|Ananthakrishnan, G -|
|Choudhary, N -|
|Roy, A -|
|Sengoda, V -|
|Brlansky, R -|
Submitted to: Plant Disease
Publication Type: Peer Reviewed Journal
Publication Acceptance Date: March 25, 2013
Publication Date: March 25, 2013
Citation: Ananthakrishnan, G., Choudhary, N., Roy, A., Sengoda, V.G., Postnikova, E.N., Hartung, J.S., Stone, A.L., Damsteegt, V.D., Schneider, W.L., Munyaneza, J.E., Brlansky, R.H. 2013. Development of primers and probes for genus and species specific detection of 'Candidatus Liberibacter species' by real-time PCR. Plant Disease. 97:1235-1243. Interpretive Summary: Huanglongbing (HLB), also known as citrus greening, is currently the most devastating disease sweet orange and other citrus trees. Three forms of the disease are currently known and are associated with three different but closely related species of bacteria. The symptoms of the diseases are very similar in infected trees, but the insect vectors and disease progress potentials are different, so accurate diagnosis is important. These bacteria can’t be cultured in the laboratory, so diagnosis and detection of the pathogens is done by a laboratory technique called qPCR. There is a fourth species of bacterium closely related to the species infecting citrus that infects potatoes and tomatoes. Each of these bacteria can be detected by separate q-PCR tests, but separate tests for each pathogen are time consuming and expensive. We have developed, for the first time, a single q-PCR assay that will detect and identify all four pathogens, if present, in a single sample. This new set of assays will simplify diagnostic testing for this group of pathogens. It will be useful to scientists and diagnosticians working with this group of pathogens, and may be used either as a supplement to or a replacement of current methods.

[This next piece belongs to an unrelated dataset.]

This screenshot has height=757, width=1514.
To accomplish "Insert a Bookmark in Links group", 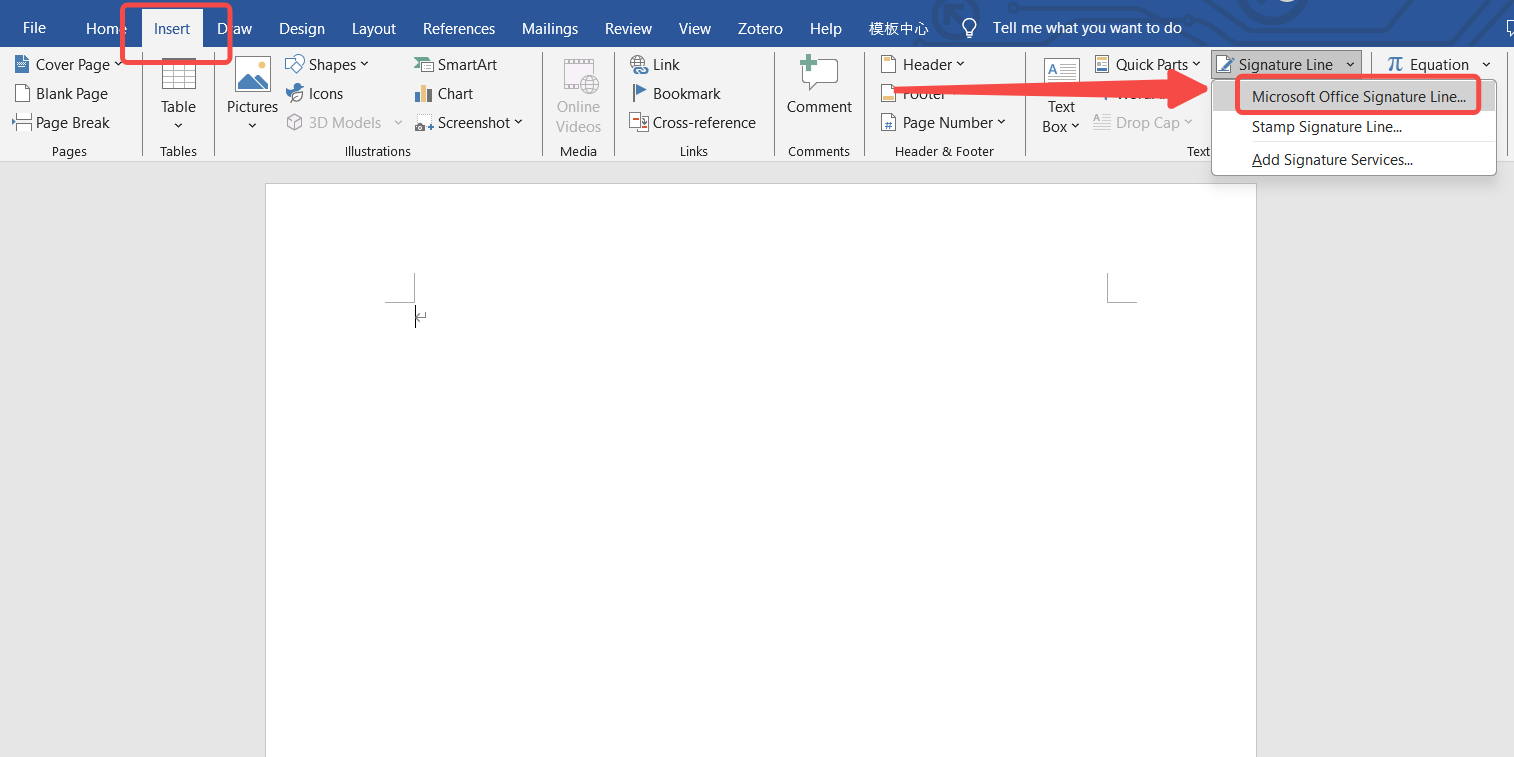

Technical Abstract: Huanglongbing (HLB), also known as citrus greening, is currently the most devastating disease Citrus. Three types of the disease are currently known and are associated with three different Candidatus Liberibacter species. When HLB-symptomatic trees are tested, one of three species of the Candidatus Liberibacters is normally detected by conventional or real-time PCR 12 (qPCR). The most widely used assays use primers and probes based on the 16S ribosomal RNA 13 (rRNA) gene. Recent molecular analyses of ‘Candidatus Liberibacter species’ and other bacteria suggest that the rpoB gene (encoding the ß-subunit of RNA polymerase), is useful for bacterial identification. We report here the design of a pair of genus specific primers and a hybridization probe corresponding to the rpoB region and their application for the detection of all three known citrus Liberibacter species (‘Ca. Liberibacter asiaticus’, ‘Ca. Liberibacter africanus’ and ‘Ca. Liberibacter americanus’). In addition, species specific primers and probes based on the rplJ/rplK genes were designed and used for detection at the species level in a fully multiplexed format. Both the genus and species specific assays were validated in SYBR Green I and TaqMan formats. These one step qPCR diagnostic methods are useful for the detection of all species of citrus-infecting Liberibacter. In addition, the genus specific primers and probe successfully detected ‘Candidatus Liberibacter solanacearum’ associated with the potato Zebra Chip disease.